En varios países de África ya se trabaja para la construcción de un muro que, en lugar de convertirse en límites de fronteras, sea una esperanza para el mundo.

Se trata de una muralla similar a la muralla china, pero hecha de árboles que ayuden a revertir loe efectos del cambio climático.
14 países de África están plantando millones de árboles con la finalidad de poner la parte que les toca para salvar al mundo, y lo están haciendo alrededor del desierto del Sahara.
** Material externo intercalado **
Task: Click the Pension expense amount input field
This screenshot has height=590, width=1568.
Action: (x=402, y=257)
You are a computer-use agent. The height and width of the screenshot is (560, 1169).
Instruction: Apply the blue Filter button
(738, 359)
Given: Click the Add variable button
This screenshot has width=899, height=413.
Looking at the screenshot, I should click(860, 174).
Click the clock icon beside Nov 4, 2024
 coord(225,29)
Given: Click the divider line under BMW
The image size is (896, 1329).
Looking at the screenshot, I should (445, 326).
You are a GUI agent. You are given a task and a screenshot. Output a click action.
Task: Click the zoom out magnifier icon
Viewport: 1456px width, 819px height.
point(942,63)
Organizaciones internacionales colaboran con el proyecto de la Gran Muralla Verde de África, poniéndose en marcha desde 2007 con la idea de forestar 8 mil kilómetros de largo de esta muralla y 15 kilómetros de ancho con Senegal y Djibouti a ambos lados, con el objetivo de frenar el avance del desierto del Sahara al sur, impidiendo la desertificación.
La mayoría de los árboles que se utilizan son nativos de las regiones: datilero del desierto, ciruelo indio, acacias y son los favoritos ya que se adaptan bien al clima, además de ser resistentes a las sequías, en el caso particular de las acacias.

Esta muralla verde podrá aportar dos grandes logros, la de evitar la desertificación de tierras de cultivo de las que subsisten millones de agricultores y la de reversión de los efectos del cambio climático.
Además, con una inversión de 7 mil millones de euros, este proyecto plantea la construcción de un dique para riego y proveer agricultura sustentable a las zonas más afectadas por la hambruna.
Y aunque hay muchos detractores de este proyecto, lo importante es que se están viendo cada vez más acciones preocupadas por el bienestar de la Tierra que es nuestro hogar.